Interview mit Wladimir Klitschko im TRainingscamp 2012 in Österreich

Wladimir Klitschko macht sich Sorgen um das politische Leben seines Bruders

«Vitali kann eine Kugel in den Kopf bekommen»

Am 7. Juli 2012 kämpft Wladimir Klitschko (36) im Stade de Suisse gegen US-Boxer Tony Thompson (40). SonntagsBlick besuchte den ukrainischen Weltmeister in seinem Vorbereitungscamp in Österreich.
Sie befinden sich zum 61. Mal in der Vorbereitung auf einen Profi-Kampf. Fällt das langsam schwer?
Ich finde, dass es körperlich immer leichter und besser wird, je älter ich werde.
Und mental?
Ich denke nicht über mein Alter nach. Doch dann kommen die Sparringspartner, die sagen, sie seien 20, und Journalisten fragen, wie lange ich noch boxen wolle, und plötzlich denke ich doch darüber nach.
Wie lange wollen Sie noch boxen?
Warum werde ich das gefragt? Sind die Fans gelangweilt von mir? Ich fühle mich in Form, bin motiviert, werde immer besser, es macht Spass. Warum soll ich aufhören? Mein Song ist noch nicht zu Ende gesungen.
Was werden Sie mitnehmen in die Zeit nach dem Sport?
Was ich im Sport lerne, kann ich auf keiner Universität der Welt lernen. Ich treffe interessante Menschen, die meine Lehrer sind. Wie der Dalai Lama, Bill Clinton oder Angela Merkel. Wenn man sich mit denen fünf Minuten unterhält, ist das wie zwei Jahre zu leben und Erfahrungen zu sammeln.
Werden Sie Ihrem Bruder Vitali in die Politik folgen?
Platini hat gesagt, Sport habe nichts mit Politik zu tun. Das stimmt nicht. Sport, Wirtschaft und Politik hängen eng zusammen. Ich finde es super, dass die EM in der Ukraine stattfindet und so auch der Fall Timoschenko, die im Gefängnis sitzt, überall zum Thema wird. Wäre die EM nicht, wüsste jetzt nicht die ganze Welt Bescheid, dass sie zu Unrecht eingesperrt ist und dies ein schlechtes Beispiel für die Menschenrechte ist.
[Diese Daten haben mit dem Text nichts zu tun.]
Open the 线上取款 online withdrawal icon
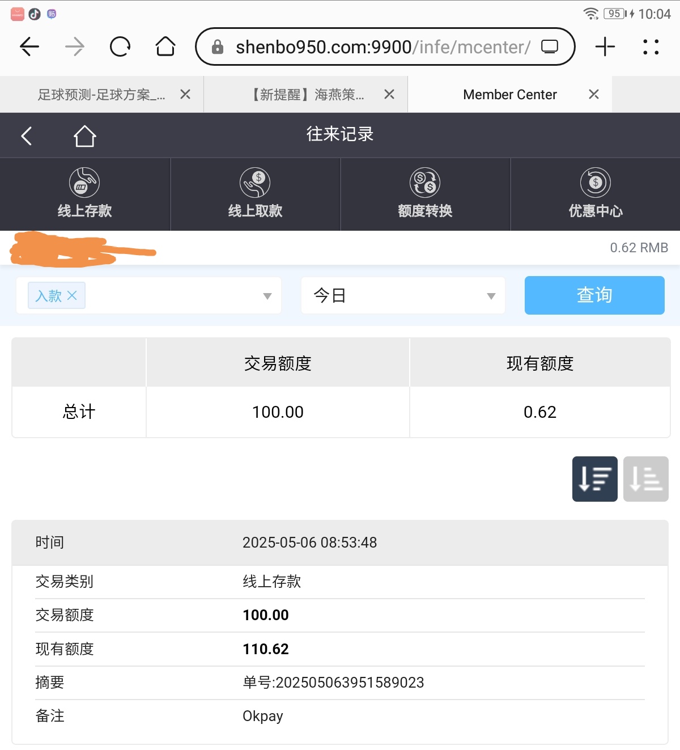This screenshot has height=750, width=680. point(255,183)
Das war keine Antwort auf die Frage, klang aber doch schon sehr nach einem Politiker.
Ich finde es toll, dass mein Bruder sich in der Politik engagiert. Er ist Vorsitzender seiner eigenen Partei, reist durch die Ukraine, macht Wahlkampf und wird hoffentlich Ende des Jahres ins Parlament einziehen. Ich aber bin parteilos, kein Politiker und werde auch nie einer sein.
Es ist nicht ungefährlich, sich wie Ihr Bruder gegen die Korruption in der Ukraine zu stellen. Haben Sie nie Angst um ihn?
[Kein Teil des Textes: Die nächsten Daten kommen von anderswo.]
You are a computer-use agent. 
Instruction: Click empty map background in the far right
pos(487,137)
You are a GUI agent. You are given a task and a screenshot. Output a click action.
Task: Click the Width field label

Ich bin besorgt. Im Ring kann er ein blaues Auge abkriegen. In der Politik eine Kugel in den Kopf bekommen oder mit Dioxin vergiftet werden.
Haben Sie auch Angst um sich?
Im Ring sicher nicht. In der Zeit vor dem Kampf gibt es so etwas wie eine kontrollierte Angst. Ein Cocktail aus Angst, Sorge und Nervosität.
Angst wovor?
Vor einer Niederlage, einem Titelverlust, einer Verletzung. Während des Kampfes ist alles anders. Da bin ich kaltblütig, bei klarem Verstand, habe einen Puls von fünfzig und versuche, professionell meinen Job zu erledigen.
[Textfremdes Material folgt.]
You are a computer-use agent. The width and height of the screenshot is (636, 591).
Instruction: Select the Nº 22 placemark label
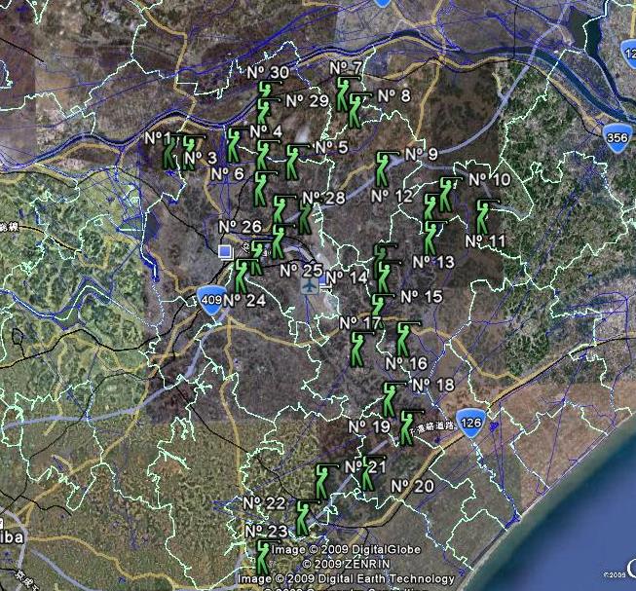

Noch sind Sie in Kitzbühel mitten in der Vorbereitung und verpassen so die Fussball-EM in Ihrer Heimat.
Das ist jetzt halt so. Jede Ablenkung in der Vorbereitung auf den Kampf wäre schlecht.
Schauen Sie die Spiele wenigstens am TV an?
Ja, mit meinem Team in der einsamen Hütte oben am Berg, wo wir wohnen.
Wer packts?
Ich wünsche mir das Finale Ukraine gegen Deutschland.
Eine sehr diplomatische Antwort. Wer gewinnt?
Mein Bruder Vitali und ich sind Ukrainer, fühlen uns aber in Deutschland als Teil der Gesellschaft. Wir sind adoptiert worden. Aber im Fussball muss man Farbe bekennen: Die Ukraine gewinnt.
Wie erklären Sie sich Ihre Beliebtheit in Deutschland?
Vielleicht weil wir auch offen und freundlich auf die Menschen zugehen. Aber die Sympathien sind schon aussergewöhnlich. Am Zoll passiert mir oft, dass ich fragend angeschaut werde, wenn ich den ukrainischen Pass zeige, da die Zöllner glauben, wir seien Deutsche.
Mit Sympathie hatte Ihre Begegnung mit Box-Rüpel David Haye vor einem Jahr wohl wenig zu tun. Das war purer Hass.
Ich habe keine Hassgefühle. Hass macht blind. Wenn ich aufgebracht bin, versuche ich, die Gefühle zu kanalisieren und in Energie umzuwandeln. Auf Provokationen lasse ich mich nicht ein, sondern antworte mit Fäusten im Ring.
Aber als Sie von Chisora im Ring angespuckt wurden vor dem Kampf Ihres Bruders, haben Sie nicht mit Fäusten geantwortet. Sie blieben äusserlich ruhig. Was ging da aber in Ihrem Kopf vor?
Nie zuvor war ich angespuckt worden. Mein Ego war nach diesem Vorfall drei Tage lang krank. Vom Gefühl her hätte ich ihm ein paar reinhauen sollen. Hätte ich das getan, hätte es einen Skandal gegeben, Aufregung und vielleicht Panik in der Halle. Der Kampf hätte nicht stattgefunden. Es war Vitalis Abend, nicht meiner. Also musste ich auf die Zähne beissen, was mir sehr schwer fiel.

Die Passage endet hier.